Handling Joint Accounts and POD Accounts
Not all of the deceased person’s bank accounts pass through the estate. Joint accounts with right of survivorship pass automatically to the surviving owner—the survivor just needs to provide a death certificate. Payable-on-death (POD) accounts pass directly to the named beneficiary outside of probate. Only accounts held solely in the deceased person’s name without a POD beneficiary become part of the probate estate and should be transferred to the estate account.
When You Might Not Need an Estate Account
Not every estate requires a separate account.
If the deceased person owned no significant assets other than those passing outside of probate (joint accounts, POD accounts, retirement accounts with named beneficiaries, life insurance with named beneficiaries, and property in a living trust), there may be nothing to put in an estate account.

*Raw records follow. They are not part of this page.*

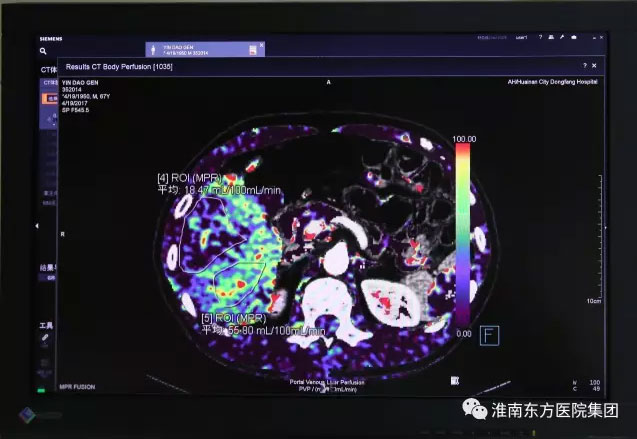This screenshot has height=439, width=637.
Task: Close the Results CT Body Perfusion panel
Action: click(x=594, y=64)
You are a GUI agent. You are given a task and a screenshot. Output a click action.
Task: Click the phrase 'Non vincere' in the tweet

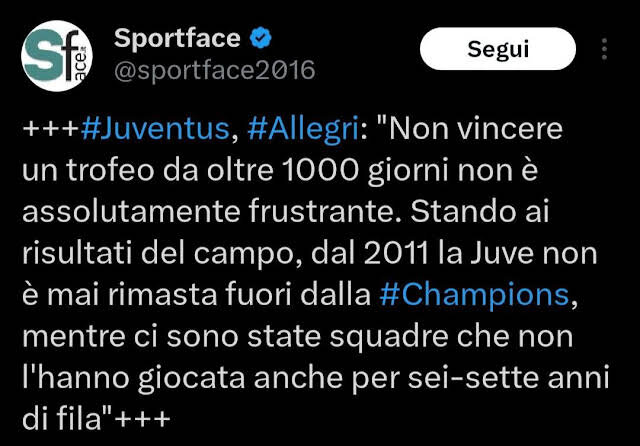476,129
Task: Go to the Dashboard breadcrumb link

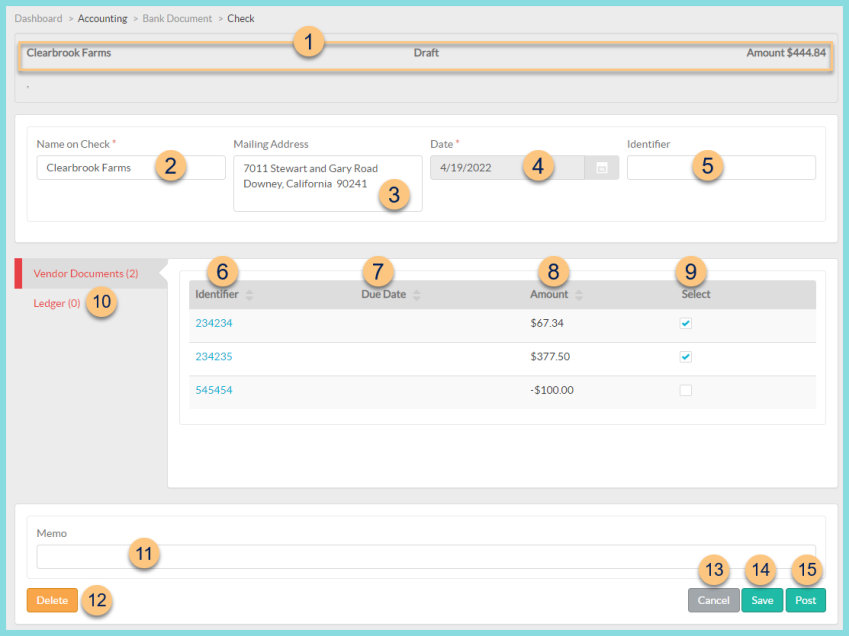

Some states offer simplified procedures for small estates. If the estate qualifies, you might be able to collect assets using an affidavit procedure without opening a full probate case. The dollar limits and procedures vary by state.
However, if you are going through formal probate, receiving checks payable to the estate, or need to file an estate income tax return, you will almost certainly need an estate account.
Closing the Estate Account
The estate account remains open throughout probate, which typically takes several months to a year or longer. Before closing, you must complete probate administration: pay all debts and taxes, receive court approval for your final accounting, and get authorization for final distributions.
Once the court approves distribution, pay out remaining funds to beneficiaries. After the last check clears, close the account. Keep your final statements with other estate documents—some states require you to retain records for several years after probate closes.